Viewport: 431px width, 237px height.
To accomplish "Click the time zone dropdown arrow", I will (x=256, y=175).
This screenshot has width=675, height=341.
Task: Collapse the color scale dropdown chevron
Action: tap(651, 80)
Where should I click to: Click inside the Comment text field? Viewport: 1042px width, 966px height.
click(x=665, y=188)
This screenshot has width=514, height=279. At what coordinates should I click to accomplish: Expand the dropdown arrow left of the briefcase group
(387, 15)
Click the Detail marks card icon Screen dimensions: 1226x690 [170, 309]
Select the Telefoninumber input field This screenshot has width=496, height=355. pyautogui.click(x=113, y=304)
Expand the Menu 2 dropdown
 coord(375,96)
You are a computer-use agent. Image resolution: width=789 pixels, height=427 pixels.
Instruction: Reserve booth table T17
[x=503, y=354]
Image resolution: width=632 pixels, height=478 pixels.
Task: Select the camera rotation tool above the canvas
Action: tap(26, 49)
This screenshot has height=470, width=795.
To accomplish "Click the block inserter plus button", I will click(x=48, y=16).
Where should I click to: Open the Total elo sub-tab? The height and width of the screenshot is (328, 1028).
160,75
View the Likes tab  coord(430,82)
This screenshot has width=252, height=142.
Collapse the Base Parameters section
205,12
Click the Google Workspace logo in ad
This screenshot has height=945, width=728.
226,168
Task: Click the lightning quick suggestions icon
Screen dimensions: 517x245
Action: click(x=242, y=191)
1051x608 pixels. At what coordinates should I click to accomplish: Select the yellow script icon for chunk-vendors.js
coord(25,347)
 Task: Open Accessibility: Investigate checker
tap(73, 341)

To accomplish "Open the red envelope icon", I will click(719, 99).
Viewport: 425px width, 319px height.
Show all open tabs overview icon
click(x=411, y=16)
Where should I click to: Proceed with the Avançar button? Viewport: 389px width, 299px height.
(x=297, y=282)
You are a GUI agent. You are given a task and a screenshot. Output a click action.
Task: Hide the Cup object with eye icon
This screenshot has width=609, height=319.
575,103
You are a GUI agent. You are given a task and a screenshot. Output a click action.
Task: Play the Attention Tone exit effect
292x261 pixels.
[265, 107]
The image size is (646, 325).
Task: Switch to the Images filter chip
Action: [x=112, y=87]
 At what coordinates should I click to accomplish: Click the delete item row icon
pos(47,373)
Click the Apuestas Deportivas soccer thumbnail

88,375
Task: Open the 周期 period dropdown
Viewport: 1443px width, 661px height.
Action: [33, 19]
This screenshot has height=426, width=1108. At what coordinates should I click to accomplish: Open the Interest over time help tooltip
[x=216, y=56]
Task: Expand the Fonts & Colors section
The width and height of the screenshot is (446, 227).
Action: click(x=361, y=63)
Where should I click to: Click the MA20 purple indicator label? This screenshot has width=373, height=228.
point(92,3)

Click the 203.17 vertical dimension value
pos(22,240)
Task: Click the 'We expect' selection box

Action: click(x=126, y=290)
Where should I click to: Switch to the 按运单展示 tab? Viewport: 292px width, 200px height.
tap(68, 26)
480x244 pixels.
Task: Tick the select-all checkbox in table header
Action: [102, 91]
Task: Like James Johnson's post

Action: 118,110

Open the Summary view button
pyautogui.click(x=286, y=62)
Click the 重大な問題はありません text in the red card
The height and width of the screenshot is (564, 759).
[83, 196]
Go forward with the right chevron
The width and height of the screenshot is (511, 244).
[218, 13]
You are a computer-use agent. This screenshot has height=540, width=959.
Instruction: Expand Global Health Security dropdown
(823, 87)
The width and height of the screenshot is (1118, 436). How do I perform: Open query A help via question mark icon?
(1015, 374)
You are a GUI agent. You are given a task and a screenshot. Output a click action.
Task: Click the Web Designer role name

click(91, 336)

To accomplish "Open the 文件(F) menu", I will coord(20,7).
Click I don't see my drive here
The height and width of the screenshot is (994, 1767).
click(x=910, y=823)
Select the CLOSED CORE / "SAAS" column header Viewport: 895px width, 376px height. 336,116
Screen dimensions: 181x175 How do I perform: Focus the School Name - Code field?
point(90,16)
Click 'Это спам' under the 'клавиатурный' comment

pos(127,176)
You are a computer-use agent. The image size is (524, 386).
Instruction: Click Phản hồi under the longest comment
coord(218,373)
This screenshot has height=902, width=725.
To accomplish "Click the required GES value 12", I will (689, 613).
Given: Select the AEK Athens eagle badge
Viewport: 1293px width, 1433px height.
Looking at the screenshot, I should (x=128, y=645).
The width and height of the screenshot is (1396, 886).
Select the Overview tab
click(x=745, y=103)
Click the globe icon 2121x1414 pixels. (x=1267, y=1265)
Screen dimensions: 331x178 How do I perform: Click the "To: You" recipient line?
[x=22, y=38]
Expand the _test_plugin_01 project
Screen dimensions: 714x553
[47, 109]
* * * *
- _Exercise requirements_
Look back at the entries above and repeat, unchanged, every line from the line holding "This screenshot has height=470, width=795." through the line holding "View the Likes".

- _Written answer_
This screenshot has height=470, width=795.
To accomplish "Click the block inserter plus button", I will click(x=48, y=16).
Where should I click to: Open the Total elo sub-tab? The height and width of the screenshot is (328, 1028).
160,75
View the Likes tab  coord(430,82)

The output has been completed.